There was executed in Massachusetts not long ago a Baptist minister named Richeson, who had seduced and then poisoned a too confiding girl of his flock. Richeson’s crime was grave and the punishment meted out duly called for. But how different the treatment awarded to Catholic priests guilty of destroying girls? Instances like the Knipper case abound everywhere. That, for instance, of Priest Boyle, of North Carolina, who some years ago turned his church edifice into a brothel, attracted nation-wide attention. He assaulted in his room in the church building a respectable young lady, daughter of one of the leading Catholic families of the Southland. His guilt was so atrocious as to be incontestible, and when the sentence of death was first pronounced on him, not a dissenting voice was raised in all North Carolina or anywhere else, North or South. James Cardinal Gibbons and other Catholic prelates at once, however, got busy. They first had the death sentence modified into one condemning Boyle for life to State’s prison. No sooner had Boyle been placed behind the State’s bars, than the aforesaid Gibbons and his hierarchical associates started to obtain his release. They finally succeeded, and Boyle is to-day busy in priestly ranks somewhere, under some assumed name, seducing other women, violating girls, and preparing himself generally by studied and ceaseless licentiousness for high place in the priestly elysium. No purgatory for Boyle and his likes!
One O’Grady, an Irish priest who had seduced a girl named Gilmartin, in the old land, followed her to America, where she had fled from his lecherous attentions. Tracing her to Cincinnati, ‘Grady foully murdered her on Central Avenue, a busy thoroughfare of Cincinnati. The cowardly murderer then feigned insanity, and finally succeeded in escaping from the lunatic asylum. Rome’s cunning Italian hand is all too visible in ‘Grady’s deliverance from the punishment his atrocity called for. ‘Grady is to-day exercising the “sacred” ministry under an assumed name, of course.

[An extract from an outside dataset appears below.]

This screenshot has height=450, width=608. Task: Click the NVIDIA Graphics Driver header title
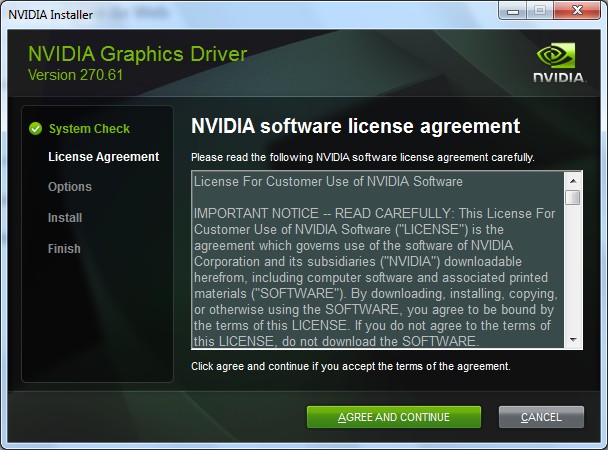point(137,54)
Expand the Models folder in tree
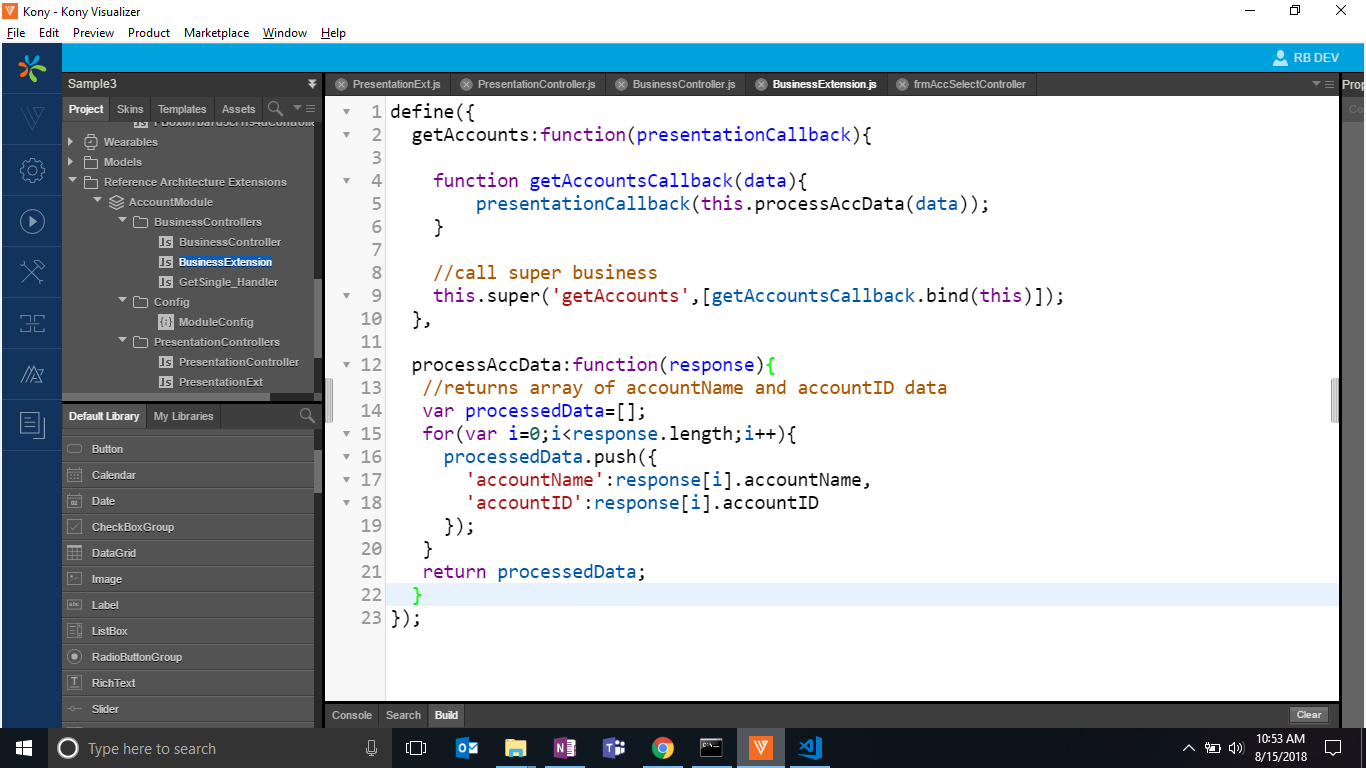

That the race of Knippers is still alive and active in Ohio, two other Ohio instances of priestly depravity, both recent, very clearly demonstrate. The police records of every city of any size in America can offer similar, and several even worse, instances of depravity on the part of James Cardinal Gibbons’ “Ambassadors of Christ.’ ‘ But let the Ohio cases speak here.
There was arrested on Jnly 26, 1912, at 10.15 P. M., as the police official records very clearly show, one “John Smith,” residence, Cheviot, Ohio. He gave his occupation as “clerk,” and his age as twenty-eight. The arresting officer was George Gerwe. The officer in charge of this police station was Lieutenant Jacob Conver. “John Smith’s” real name is “Rev. Father” Otto B. Auer, of St. Martin’s Church, Cincinnati, Ohio.
He had been carried from a saloon, southeast corner Harrison and Spring Grove Avenues, in a state of intoxication which had reduced him almost to helplessness. Placed, at first, by Patrolman Gerwe and an unknown citizen in a hallway of the Buck Building, at southwest corner Harrison and Spring Grove Avenues, he befouled himself, vomited on the floor, and created such a stench about the place that a lady residing on the third floor, after making investigation and discovering the real facts of the case, called up the Fifth District Police Station, and threatened to notify the Chief of Police unless the vile drunken priest was at once taken out of the place. Lieutenant Conver directed the patrol to gather in “Father” Auer, who at the Police Station registered as “John Smith.”
Having been gathered in for safe keeping only, “Father” Auer was let out in the morning to go and “sin some more.” Xenia, Ohio, not to be outdone by Dayton, or Troy, or Cincinnati, offers for consideration one “Rev. Father” F. P. Quinn, who in Kennedy’s Official Catholic Directory for 1913, registers as pastor of St. Brigid ‘s, Xenia, Ohio, where, besides a church, he has a parochial school, conducted by five Sisters of Charity, having in charge 132 pupils. What manner of instruction a school under Quinn ‘s direction and control can impart will be made evident by the police record of Quinn, taken from official papers on file in Cincinnati police headquarters.
“Father” Quinn, a frequent visitor to Cincinnati, and patron of its gin mills and houses of prostitution, fell into the hands of this city’s police, June 3, 1913, at 4.15 A. M. The charge registered against Quinn is that of disorderly conduct, his occupation that of “Priest (Catholic).” He was arrested in Bernice Parker’s notorious dive, 307 Longworth Street. The police report of the case is signed by Lieutenant August Keidel, officer in charge.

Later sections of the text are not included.